Each tea has its own interesting story, and in Taiwan there are much more to tell than the basic six types that you can find from Taiwan:
- BaoZhong – the lighest fermented Oolong
- Bai Hao Oolong – also known as Oriental Beauty, the highest oxidated and fermented Oolong
- Taiwan Oolong – can be divided in low altitude regions(<1000 meters and >1000 meters), from low to mid. fermentation, with and without roasting. There are lots of variety with different unique flavour and taste
- Black Tea – full and rich natural flavour and taste of Taiwan black tea are very different from what you can find from China, India, Nepal and Sri Lanka.
- Wild tea – made from Taiwan wild tea trees
- Black Oolong also known as Brandy Oolong – from mid- to heavy fermented and being roasted create more choices from place to place, from private supplier to each others.
Among the 6 tea types, Oolong tea has the most specific demands on the tea tree cultivars and very complex production processes. Key factors that can influence the quality in flavour and taste of tea, not limited to Taiwanese oolong only, basically are:
- Healthy and suitable tea tree cultivar
- In the high mountain regions, the number one tea tree cultivar is Qing Xin Oolong and then is JinXuan (TRES#12).
- Ecological growing management –
- Indeed there were many tea farmers/traders brought Taiwan tea tree cultivars to China or South East Asia, but what they couldn’t duplicate is t he unique ecological growing micro-environment
- Timing and method in tea picking
- The best quality oolong must be hand picked, 1 young leaf with 2-3 leaves.
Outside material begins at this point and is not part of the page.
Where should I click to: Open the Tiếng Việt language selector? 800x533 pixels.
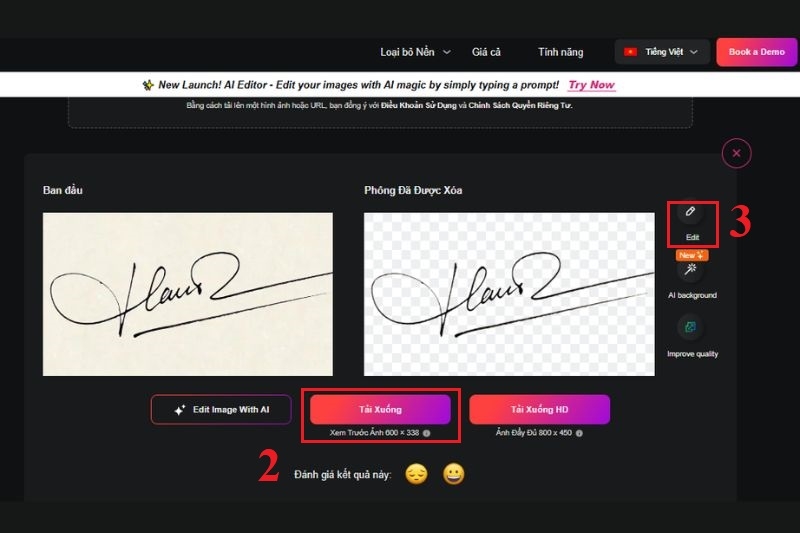click(662, 52)
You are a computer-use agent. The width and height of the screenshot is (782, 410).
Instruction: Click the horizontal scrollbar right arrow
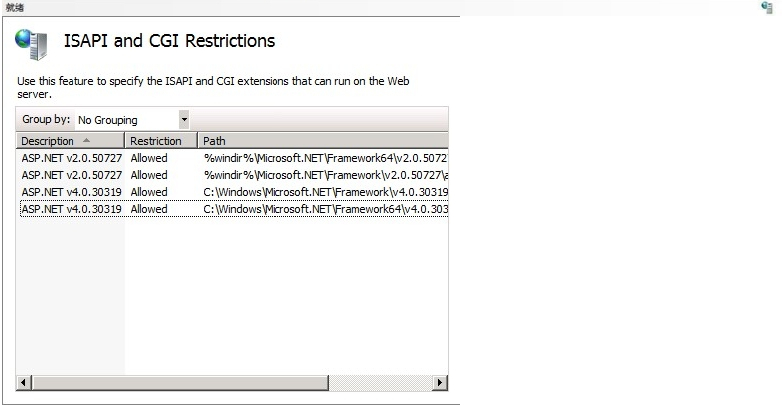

- Only pick when young buds are half open, so the picking timing and efficiency are critical
- Basically leaves should be in light olive green color, leaves are fat and soft
- If leaves were picked late, then leaves are rough and large, the flavour and taste are thinner; but if were picked too learly, the color of leaves are darker, the flavour is weakened
- Experience and management in the fixing, fermentation and rolling processes
- After the withering process, how tea master control the later repeatedly fixing, fermentation and the rolling processes afterwards play another critical role to the quality of final tea base
- The fermentation for tea is not same as fermentation for wine. With wine, they can check and control the fermentation level but tea entirely depends on the experience of tea masters from each step in the process.
Now, the fine Oolong Mao Cha (tea base) are ready and can be served already, if you thought this is the end of fancy Oolong legend in Taiwan, then you are wrong, because traditional Dong Ding and Tie Guan Yin that require more complex roasting process afterwards add on more exciting pages to the story book of Taiwanese Oolong.
Taiwan Oolong is not a name of tea, but a general term of fine quality flavour and taste of Oolong tea and Black tea, stories of how people preserve the old Chinese traditions from Taiwan. A small island has wide tea variety to offer, but the first thing is to learn how to identify and distinguish respective unique characters and differences. With tea, we learn not to put a period easily, but embrace the extension of dots after dots.